Families Commissioners appointed


Prime Minister Helen Clark and Acting Minister for Social Development and Employment Ruth Dyson today announced the appointments to the new Families Commission.

The Families Commission will be formally established on 1 July 2004 and will act as an advocate for the interests of families. It will encourage informed debate on issues affecting families. It will also commission research into family issues and comment on policies affecting families. Funding of $28.233m was provided in Budget 2003 for the Commission’s first four years.

Helen Clark and Ruth Dyson said that the government, after consultating with United Future, has appointed six Commissioners, including former Race Relations Conciliator Dr Rajen Prasad as Chief Commissioner.

“Families are the basic building block of our society. The Families Commission will be a unique institution whose primary function, mandated in legislation, will be to speak up for families and to assist governments to provide better support for families.

“Six Commissioners have been appointed and bring a variety of family, advocacy and governance skills to their roles.
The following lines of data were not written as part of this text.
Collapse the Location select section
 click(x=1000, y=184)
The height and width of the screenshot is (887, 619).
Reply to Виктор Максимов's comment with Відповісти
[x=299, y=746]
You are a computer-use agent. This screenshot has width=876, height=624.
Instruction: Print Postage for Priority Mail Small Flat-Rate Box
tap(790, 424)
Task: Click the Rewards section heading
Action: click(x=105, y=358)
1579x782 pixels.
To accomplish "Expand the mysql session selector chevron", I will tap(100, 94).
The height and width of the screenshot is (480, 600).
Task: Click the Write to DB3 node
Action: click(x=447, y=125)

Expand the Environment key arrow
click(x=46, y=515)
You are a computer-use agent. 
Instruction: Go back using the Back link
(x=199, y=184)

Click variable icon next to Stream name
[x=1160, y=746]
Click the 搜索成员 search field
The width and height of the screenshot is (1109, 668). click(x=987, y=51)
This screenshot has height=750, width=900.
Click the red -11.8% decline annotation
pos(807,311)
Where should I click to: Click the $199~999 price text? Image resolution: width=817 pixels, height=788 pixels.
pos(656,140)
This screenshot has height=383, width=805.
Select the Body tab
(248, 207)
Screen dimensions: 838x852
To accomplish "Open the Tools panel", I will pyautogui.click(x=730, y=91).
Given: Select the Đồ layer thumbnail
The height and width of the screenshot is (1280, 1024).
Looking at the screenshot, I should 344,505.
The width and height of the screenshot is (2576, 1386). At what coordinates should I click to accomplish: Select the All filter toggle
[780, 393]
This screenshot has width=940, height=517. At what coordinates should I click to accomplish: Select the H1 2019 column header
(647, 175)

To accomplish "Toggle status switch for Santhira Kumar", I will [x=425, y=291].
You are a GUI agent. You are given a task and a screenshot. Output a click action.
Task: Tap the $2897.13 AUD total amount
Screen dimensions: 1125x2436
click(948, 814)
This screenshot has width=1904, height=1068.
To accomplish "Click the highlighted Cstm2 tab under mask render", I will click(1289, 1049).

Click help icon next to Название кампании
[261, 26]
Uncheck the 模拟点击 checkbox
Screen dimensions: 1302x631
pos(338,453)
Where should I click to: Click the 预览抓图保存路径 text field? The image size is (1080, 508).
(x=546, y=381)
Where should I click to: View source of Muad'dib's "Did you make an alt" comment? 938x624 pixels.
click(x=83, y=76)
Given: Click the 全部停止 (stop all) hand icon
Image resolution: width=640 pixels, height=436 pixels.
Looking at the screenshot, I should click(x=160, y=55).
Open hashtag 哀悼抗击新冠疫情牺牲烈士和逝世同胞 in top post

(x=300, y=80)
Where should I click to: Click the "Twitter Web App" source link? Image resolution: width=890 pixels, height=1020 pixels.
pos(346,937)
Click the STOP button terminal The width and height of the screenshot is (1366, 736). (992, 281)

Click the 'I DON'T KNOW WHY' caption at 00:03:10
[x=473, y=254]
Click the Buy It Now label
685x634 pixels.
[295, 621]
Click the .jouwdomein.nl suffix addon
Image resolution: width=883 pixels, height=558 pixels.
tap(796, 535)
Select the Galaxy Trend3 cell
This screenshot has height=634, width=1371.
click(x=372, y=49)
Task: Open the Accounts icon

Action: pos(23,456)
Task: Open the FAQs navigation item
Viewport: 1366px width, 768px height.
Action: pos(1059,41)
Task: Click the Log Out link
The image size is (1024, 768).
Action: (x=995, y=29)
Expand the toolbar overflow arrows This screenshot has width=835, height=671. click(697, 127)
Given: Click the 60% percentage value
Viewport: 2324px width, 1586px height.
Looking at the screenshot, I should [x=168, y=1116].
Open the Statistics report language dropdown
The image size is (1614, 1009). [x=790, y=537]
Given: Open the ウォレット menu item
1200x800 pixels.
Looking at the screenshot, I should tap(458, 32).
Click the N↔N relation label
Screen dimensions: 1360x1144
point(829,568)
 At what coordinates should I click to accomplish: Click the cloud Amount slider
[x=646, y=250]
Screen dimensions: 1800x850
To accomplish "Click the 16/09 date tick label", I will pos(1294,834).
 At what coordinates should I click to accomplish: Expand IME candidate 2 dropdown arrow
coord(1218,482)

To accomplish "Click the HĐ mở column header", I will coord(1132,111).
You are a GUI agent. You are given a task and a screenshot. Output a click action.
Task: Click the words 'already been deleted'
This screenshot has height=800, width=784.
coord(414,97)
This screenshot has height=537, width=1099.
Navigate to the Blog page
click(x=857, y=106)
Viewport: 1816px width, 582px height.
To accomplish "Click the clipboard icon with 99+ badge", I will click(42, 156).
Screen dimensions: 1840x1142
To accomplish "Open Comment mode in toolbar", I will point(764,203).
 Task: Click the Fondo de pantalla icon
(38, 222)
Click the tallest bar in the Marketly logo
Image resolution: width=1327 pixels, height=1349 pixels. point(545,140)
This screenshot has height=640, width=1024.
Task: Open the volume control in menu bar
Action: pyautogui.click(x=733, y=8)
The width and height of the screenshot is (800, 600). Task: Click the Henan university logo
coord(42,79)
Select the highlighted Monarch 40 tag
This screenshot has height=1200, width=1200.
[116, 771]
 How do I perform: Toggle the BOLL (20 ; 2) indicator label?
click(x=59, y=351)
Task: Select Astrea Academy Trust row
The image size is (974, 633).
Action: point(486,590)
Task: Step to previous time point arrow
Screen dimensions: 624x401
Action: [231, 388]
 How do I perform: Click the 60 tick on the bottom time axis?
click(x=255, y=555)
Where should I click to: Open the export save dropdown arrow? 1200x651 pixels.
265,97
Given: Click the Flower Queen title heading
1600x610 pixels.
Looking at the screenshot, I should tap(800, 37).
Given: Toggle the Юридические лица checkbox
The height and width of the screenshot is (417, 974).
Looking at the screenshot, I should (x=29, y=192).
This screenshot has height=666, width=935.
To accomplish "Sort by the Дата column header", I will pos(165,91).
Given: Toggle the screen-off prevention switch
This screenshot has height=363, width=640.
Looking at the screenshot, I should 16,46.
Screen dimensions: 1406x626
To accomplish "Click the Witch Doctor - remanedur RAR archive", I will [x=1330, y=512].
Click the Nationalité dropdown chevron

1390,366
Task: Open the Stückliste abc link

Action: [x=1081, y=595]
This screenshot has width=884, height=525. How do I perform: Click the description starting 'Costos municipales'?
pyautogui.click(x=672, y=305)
Members of the initial Commission are: Dr Rajen Prasad, Chief Commissioner (full-time appointment) bioethics specialist Sharron Cole (Deputy Chief Commissioner) psychiatrist Prof Mason Durie legal expert Sandra Alofivae former Human Rights Commissioner Carolynn Bull, and long-time family advocate Lyn Campbell.

“The Commissioners will be responsible for appointing a chief executive to manage the Commission’s day-to-day operations and appoint permanent staff.

“The Commission will initially focus on issues for families with children, and on improving the information and data available about New Zealand families. It will work to enhance the resilience of the family unit.

“There have been many changes to families over the last 20 years. Pressures on families are different. For example some families are “work-rich”, with both parents working, while others have difficulty gaining employment or have low incomes. The stability of relationships is decreasing, and male-female roles in the family are changing.

“The Commission will be an advocate for all families, from the traditional nuclear family to multi-generational families,” Ruth Dyson said.

A full launch of the Commission will be held at Parliament on July 19th.